Twilio Inc TWLO has a “resilient” core base business and there’s “increasing probability” of the company reaching profitability by year-end, Pacific Crest’s Brent Bracelin said in a report. He upgraded the rating on Twilio from Sector Weight to Overweight, while establishing a price target of $36.
“Base revenue, which excludes WhatsApp and a handful of other variable customer accounts, remains resilient,” Bracelin commented. The company had generated 70 percent year-over-year growth in base revenue for 11 consecutive quarters. This base segment now contributed 90 percent of total revenue and had grown to an annualized run-rate of $256 million, up significantly from $41 million in 2013.

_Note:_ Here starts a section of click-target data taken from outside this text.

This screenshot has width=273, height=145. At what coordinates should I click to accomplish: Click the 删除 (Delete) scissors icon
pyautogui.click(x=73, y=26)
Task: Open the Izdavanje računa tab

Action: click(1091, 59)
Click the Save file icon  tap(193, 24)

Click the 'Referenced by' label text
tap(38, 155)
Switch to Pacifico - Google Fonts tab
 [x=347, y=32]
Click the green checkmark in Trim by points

“Much of this steady and consistently high growth rate can be attributed to a usage-based model, where revenue is aligned with customer usage across an increasing base of ~34,000 customers,” Bracelin wrote. He added that the base growth estimate had been raised from 37 percent to 43 percent, “with increasing confidence Twilio can reach profitability by year-end.”

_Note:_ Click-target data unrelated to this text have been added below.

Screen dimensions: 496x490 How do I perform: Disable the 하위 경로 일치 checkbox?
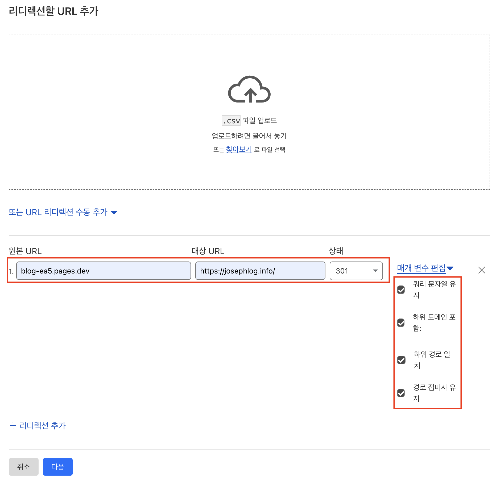coord(401,360)

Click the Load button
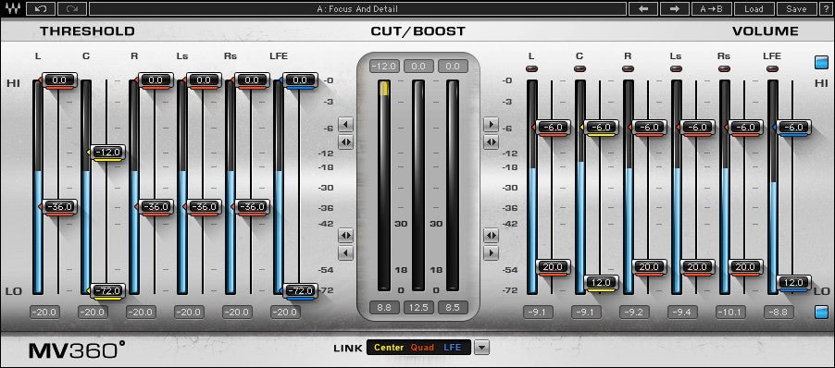pyautogui.click(x=754, y=8)
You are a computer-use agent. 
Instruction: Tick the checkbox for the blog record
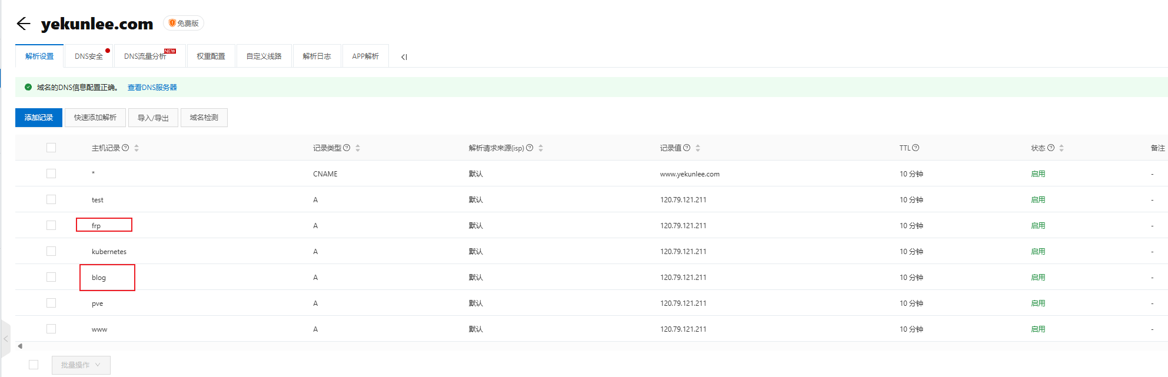[51, 277]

3 Main Reasons For Upgrade
The analyst highlighted three reasons for the upgrade:
- An “increasingly favorable” risk/reward following the 55 percent sell-off in shares in Q4 2016.
- Multiple upside levers to consensus estimates of 30 percent growth in 2017.
- A higher probability of the company reaching profitability by the end of the year.
At last check, shares of Twilio were up 1.93 percent on the day at $28.04. Year-to-date, shares are down roughly 2.6 percent, and since its IPO, shares are down 2.26 percent.